16. The apparatus according to claim 11, wherein when the instructions are executed by the processor, further cause the apparatus to: receive information about a data security and privacy protection technology repository and/or information about an analytics tool repository, wherein the data security and privacy protection technology repository is used by the communication apparatus to perform data protection on second target data in the first data, and the analytics tool repository is used by the communication apparatus to perform data analytics on third target data in the first data.

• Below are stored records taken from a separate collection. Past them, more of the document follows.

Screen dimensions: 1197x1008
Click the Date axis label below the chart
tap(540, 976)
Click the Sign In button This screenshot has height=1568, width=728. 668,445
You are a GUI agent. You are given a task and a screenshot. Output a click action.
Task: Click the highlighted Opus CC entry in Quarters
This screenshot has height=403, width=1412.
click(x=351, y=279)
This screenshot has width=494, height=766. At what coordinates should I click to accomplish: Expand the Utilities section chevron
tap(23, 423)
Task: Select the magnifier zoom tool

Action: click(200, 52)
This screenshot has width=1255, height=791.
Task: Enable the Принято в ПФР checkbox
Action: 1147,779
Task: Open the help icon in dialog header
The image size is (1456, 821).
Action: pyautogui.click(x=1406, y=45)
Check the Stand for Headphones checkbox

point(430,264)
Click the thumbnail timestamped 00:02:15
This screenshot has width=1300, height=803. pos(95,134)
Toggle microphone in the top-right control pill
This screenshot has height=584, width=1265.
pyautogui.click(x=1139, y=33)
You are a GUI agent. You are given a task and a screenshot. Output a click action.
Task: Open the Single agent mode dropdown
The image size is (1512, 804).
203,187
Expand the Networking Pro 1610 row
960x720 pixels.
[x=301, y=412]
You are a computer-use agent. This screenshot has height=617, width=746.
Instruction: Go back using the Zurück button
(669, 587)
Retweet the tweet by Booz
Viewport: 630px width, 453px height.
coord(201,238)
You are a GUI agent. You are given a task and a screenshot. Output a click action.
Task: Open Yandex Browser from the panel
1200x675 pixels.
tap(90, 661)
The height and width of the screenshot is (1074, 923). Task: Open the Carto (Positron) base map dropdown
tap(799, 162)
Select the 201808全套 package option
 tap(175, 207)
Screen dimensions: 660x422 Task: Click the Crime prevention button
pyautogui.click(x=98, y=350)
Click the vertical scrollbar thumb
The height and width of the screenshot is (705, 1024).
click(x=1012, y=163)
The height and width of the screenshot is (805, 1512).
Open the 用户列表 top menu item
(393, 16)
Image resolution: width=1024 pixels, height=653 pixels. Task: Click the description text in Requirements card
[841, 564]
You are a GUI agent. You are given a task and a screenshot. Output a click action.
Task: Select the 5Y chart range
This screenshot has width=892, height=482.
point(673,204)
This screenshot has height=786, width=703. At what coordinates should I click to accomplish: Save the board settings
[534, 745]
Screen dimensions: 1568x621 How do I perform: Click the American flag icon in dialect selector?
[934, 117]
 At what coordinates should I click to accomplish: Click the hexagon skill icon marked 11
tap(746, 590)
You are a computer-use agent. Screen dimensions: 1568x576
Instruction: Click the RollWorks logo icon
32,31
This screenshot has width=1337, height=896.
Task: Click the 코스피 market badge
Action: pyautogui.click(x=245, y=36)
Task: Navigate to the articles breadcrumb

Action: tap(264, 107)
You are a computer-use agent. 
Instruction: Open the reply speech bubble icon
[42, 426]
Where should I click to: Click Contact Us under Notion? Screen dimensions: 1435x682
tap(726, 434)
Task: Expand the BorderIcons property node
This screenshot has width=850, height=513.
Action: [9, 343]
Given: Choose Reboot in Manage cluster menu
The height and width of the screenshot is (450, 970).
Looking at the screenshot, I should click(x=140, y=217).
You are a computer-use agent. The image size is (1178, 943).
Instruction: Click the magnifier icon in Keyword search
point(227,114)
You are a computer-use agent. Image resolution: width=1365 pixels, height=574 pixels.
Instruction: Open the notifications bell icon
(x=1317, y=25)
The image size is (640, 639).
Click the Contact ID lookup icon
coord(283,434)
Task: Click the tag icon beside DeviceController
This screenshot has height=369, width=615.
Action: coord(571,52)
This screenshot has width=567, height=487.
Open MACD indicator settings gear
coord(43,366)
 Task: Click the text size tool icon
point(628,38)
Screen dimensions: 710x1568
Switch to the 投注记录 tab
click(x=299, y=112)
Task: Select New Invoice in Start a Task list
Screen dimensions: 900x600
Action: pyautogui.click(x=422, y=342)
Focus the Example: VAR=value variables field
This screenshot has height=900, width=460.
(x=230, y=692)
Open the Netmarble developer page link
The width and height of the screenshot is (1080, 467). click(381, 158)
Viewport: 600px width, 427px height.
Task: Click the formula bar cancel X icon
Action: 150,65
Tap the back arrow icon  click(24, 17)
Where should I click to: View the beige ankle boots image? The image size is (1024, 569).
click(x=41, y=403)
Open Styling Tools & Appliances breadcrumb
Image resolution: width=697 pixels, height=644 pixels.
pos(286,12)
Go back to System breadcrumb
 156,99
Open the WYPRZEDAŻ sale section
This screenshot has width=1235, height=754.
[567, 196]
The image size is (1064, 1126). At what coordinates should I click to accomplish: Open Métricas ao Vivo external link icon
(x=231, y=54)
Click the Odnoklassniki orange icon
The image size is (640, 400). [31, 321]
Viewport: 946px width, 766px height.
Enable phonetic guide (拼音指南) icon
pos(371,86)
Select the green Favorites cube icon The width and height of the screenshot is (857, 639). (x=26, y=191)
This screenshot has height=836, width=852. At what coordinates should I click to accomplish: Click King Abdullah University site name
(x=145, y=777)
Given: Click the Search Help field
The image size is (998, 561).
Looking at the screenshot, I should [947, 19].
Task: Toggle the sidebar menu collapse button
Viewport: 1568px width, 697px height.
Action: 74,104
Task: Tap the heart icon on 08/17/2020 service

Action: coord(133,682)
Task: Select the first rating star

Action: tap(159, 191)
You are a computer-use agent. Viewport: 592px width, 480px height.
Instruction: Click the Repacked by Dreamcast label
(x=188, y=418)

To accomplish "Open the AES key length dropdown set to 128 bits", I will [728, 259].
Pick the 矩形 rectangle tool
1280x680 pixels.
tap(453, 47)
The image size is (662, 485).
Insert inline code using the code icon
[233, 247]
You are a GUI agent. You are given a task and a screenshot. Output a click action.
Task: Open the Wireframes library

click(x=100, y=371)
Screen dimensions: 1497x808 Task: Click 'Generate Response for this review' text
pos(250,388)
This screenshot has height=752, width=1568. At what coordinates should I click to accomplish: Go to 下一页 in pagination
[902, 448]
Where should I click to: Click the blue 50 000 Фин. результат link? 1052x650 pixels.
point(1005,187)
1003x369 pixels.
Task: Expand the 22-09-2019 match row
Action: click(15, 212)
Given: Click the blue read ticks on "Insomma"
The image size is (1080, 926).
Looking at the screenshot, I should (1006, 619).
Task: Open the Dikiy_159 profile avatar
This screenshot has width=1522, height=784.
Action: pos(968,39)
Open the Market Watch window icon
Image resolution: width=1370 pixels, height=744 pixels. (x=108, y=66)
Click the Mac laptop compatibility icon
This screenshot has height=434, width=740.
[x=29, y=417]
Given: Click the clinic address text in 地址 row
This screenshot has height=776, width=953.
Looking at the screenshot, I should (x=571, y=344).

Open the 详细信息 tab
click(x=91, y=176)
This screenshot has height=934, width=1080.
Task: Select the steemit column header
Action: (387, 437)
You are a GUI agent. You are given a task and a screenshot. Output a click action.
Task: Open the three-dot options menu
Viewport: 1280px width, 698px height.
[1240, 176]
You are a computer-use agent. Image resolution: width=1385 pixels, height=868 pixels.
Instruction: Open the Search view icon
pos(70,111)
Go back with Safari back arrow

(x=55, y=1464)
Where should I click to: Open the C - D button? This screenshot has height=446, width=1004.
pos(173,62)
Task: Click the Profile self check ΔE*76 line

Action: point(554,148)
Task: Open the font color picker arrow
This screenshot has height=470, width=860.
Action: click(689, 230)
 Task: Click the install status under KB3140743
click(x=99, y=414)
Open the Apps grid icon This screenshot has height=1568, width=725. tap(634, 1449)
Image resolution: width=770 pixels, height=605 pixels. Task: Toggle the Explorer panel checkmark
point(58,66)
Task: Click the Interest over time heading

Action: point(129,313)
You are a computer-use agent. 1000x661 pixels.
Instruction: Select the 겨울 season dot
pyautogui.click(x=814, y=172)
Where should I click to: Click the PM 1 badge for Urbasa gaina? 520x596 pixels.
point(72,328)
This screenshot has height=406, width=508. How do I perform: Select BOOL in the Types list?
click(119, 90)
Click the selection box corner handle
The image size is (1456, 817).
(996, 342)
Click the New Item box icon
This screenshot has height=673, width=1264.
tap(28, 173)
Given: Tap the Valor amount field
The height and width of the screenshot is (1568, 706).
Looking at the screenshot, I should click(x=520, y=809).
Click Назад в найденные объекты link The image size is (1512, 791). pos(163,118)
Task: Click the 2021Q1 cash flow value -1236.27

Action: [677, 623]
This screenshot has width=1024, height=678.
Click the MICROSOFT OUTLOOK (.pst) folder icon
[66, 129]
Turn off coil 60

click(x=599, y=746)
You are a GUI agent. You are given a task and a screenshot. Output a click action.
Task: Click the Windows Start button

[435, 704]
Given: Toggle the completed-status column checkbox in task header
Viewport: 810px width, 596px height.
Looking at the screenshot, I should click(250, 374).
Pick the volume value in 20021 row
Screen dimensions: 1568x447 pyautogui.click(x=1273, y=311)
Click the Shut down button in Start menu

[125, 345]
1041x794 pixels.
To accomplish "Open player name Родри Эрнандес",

17. A communication apparatus, comprising a processor coupled to a memory storing instructions, which when executed by the processor, cause the apparatus to: generate, first indication information and second indication information; andsend, the first indication information and the second indication information to a first data agent network element, wherein the first indication information comprises an indication of an operation performed by the first data agent network element on first data, the second indication information indicates information about a first network element interacting with the first data agent network element, and the information about the first network element comprises address information of the first network element or an identifier of the first network element, or is used to determine the address information that is of the first network element and that is reported by the first data agent network element.

18. The apparatus according to claim 17, wherein the first data comprises data acquired by the first data agent network element from at least one data source, and/or data received by the first data agent network element from a second network element.

19. The apparatus according to claim 17, wherein when the instructions are executed by the processor, further cause the apparatus to: send information about a data security and privacy protection technology repository and/or information about an analytics tool repository to the first data agent network element, wherein the data security and privacy protection technology repository is used by the first data agent network element to perform data protection on second target data in the first data, and the analytics tool repository is used by the first data agent network element to perform data analytics on third target data in the first data.

20. The apparatus according to claim 17, wherein when the instructions are executed by the processor, further cause the apparatus to: receive data service capability information from the first data agent network element, wherein the data service capability information is used to determine the first indication information and/or the second indication information.